++++ Dataset excerpts ++++

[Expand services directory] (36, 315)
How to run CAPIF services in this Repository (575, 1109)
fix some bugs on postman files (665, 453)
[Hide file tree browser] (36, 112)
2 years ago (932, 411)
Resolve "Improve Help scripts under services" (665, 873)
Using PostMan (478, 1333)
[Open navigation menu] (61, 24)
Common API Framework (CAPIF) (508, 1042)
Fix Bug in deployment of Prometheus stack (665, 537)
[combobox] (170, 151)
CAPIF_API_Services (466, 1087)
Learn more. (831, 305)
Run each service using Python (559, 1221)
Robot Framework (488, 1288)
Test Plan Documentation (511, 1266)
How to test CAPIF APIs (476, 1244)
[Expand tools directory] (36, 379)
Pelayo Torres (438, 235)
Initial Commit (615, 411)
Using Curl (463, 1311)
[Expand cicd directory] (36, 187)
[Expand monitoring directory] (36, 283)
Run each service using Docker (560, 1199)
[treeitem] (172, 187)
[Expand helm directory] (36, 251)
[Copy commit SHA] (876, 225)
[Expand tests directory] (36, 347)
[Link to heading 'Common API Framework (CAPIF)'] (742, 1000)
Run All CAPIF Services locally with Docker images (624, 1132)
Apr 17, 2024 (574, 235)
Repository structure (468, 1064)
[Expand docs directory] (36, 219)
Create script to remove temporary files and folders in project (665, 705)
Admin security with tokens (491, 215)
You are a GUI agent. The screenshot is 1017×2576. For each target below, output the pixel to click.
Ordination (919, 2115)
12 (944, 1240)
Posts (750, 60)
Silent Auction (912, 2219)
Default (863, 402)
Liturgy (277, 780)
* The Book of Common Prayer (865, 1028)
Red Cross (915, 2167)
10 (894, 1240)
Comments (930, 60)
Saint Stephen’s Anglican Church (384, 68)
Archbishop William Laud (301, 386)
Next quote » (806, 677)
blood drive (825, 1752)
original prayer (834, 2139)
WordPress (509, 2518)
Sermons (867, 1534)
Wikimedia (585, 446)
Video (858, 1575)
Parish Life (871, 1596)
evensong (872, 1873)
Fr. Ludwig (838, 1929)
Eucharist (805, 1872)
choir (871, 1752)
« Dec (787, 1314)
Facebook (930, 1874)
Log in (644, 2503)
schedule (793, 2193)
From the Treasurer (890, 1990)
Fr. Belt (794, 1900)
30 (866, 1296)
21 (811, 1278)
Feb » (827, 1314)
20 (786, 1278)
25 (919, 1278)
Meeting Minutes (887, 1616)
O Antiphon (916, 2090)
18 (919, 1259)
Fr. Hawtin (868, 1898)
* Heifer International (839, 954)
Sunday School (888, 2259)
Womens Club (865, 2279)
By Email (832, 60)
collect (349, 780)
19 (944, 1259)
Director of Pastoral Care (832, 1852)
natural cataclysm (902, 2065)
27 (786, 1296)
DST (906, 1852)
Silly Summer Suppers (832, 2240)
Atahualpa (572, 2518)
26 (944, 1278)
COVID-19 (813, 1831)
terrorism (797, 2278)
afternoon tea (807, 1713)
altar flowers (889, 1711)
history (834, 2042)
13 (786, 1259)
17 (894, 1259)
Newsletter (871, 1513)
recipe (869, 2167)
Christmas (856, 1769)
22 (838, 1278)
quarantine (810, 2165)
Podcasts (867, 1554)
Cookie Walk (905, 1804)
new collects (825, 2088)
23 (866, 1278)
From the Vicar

++++

Goal of the exercise. Nothing in the records above may be left out when you repeat them exactly.

Exercise output.
[Expand services directory] (36, 315)
How to run CAPIF services in this Repository (575, 1109)
fix some bugs on postman files (665, 453)
[Hide file tree browser] (36, 112)
2 years ago (932, 411)
Resolve "Improve Help scripts under services" (665, 873)
Using PostMan (478, 1333)
[Open navigation menu] (61, 24)
Common API Framework (CAPIF) (508, 1042)
Fix Bug in deployment of Prometheus stack (665, 537)
[combobox] (170, 151)
CAPIF_API_Services (466, 1087)
Learn more. (831, 305)
Run each service using Python (559, 1221)
Robot Framework (488, 1288)
Test Plan Documentation (511, 1266)
How to test CAPIF APIs (476, 1244)
[Expand tools directory] (36, 379)
Pelayo Torres (438, 235)
Initial Commit (615, 411)
Using Curl (463, 1311)
[Expand cicd directory] (36, 187)
[Expand monitoring directory] (36, 283)
Run each service using Docker (560, 1199)
[treeitem] (172, 187)
[Expand helm directory] (36, 251)
[Copy commit SHA] (876, 225)
[Expand tests directory] (36, 347)
[Link to heading 'Common API Framework (CAPIF)'] (742, 1000)
Run All CAPIF Services locally with Docker images (624, 1132)
Apr 17, 2024 (574, 235)
Repository structure (468, 1064)
[Expand docs directory] (36, 219)
Create script to remove temporary files and folders in project (665, 705)
Admin security with tokens (491, 215)
You are a GUI agent. The screenshot is 1017×2576. For each target below, output the pixel to click.
Ordination (919, 2115)
12 (944, 1240)
Posts (750, 60)
Silent Auction (912, 2219)
Default (863, 402)
Liturgy (277, 780)
* The Book of Common Prayer (865, 1028)
Red Cross (915, 2167)
10 (894, 1240)
Comments (930, 60)
Saint Stephen’s Anglican Church (384, 68)
Archbishop William Laud (301, 386)
Next quote » (806, 677)
blood drive (825, 1752)
original prayer (834, 2139)
WordPress (509, 2518)
Sermons (867, 1534)
Wikimedia (585, 446)
Video (858, 1575)
Parish Life (871, 1596)
evensong (872, 1873)
Fr. Ludwig (838, 1929)
Eucharist (805, 1872)
choir (871, 1752)
« Dec (787, 1314)
Facebook (930, 1874)
Log in (644, 2503)
schedule (793, 2193)
From the Treasurer (890, 1990)
Fr. Belt (794, 1900)
30 (866, 1296)
21 (811, 1278)
Feb » (827, 1314)
20 (786, 1278)
25 (919, 1278)
Meeting Minutes (887, 1616)
O Antiphon (916, 2090)
18 (919, 1259)
Fr. Hawtin (868, 1898)
* Heifer International (839, 954)
Sunday School (888, 2259)
Womens Club (865, 2279)
By Email (832, 60)
collect (349, 780)
19 (944, 1259)
Director of Pastoral Care (832, 1852)
natural cataclysm (902, 2065)
27 (786, 1296)
DST (906, 1852)
Silly Summer Suppers (832, 2240)
Atahualpa (572, 2518)
26 (944, 1278)
COVID-19 (813, 1831)
terrorism (797, 2278)
afternoon tea (807, 1713)
altar flowers (889, 1711)
history (834, 2042)
13 (786, 1259)
17 (894, 1259)
Newsletter (871, 1513)
recipe (869, 2167)
Christmas (856, 1769)
22 (838, 1278)
quarantine (810, 2165)
Podcasts (867, 1554)
Cookie Walk (905, 1804)
new collects (825, 2088)
23 (866, 1278)
From the Vicar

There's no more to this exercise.